A "NOITE" QUE NINGUÉM VÊ!

O "Cotidiano Lagartense" é repleto de nuances, detalhes que muitas vezes passam despercebidos aos olhos comuns, mas que se formos prestar atenção com uma certa dose de sensibilidade, veremos que nossa cidade não difere muito das grandes capitais, reservando  às devidas proporções, possuímos os mesmos conflitos e compactuamos com os mesmos problemas...
Hoje me permito fazer uma reflexão sobre aquelas que têm a noite como seu ganha pão.
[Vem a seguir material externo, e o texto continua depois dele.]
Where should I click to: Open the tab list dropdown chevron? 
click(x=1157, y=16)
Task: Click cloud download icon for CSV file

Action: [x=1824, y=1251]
Ontem mesmo, por pura coincidência, daquelas que só acontecem por acaso, precisei ir ao Hospital Universitário, e  passando pela avenida, próximo ao Balneário Bica, me deparei com uma profusão de mulheres trans, exercendo a "função" naquela localidade. Parei, cumprimentei a todas, e ouvi de uma delas um apelo que ficou a reverberar em meus tímpanos... " Eu tenho um Curriculum em casa, tem como vc conseguir um trabalho normal pra mim? É que eu queria voltar a estudar, e pela noite só da pra estudar se eu tiver um trabalho normal durante o dia".
Mas que o apelo em sí, o que me cortou o peito, foi ver uma jovem tão bela, tão inteligente e articulada, tendo que comercializar sua genitália por pura falta de opção, de perspectiva!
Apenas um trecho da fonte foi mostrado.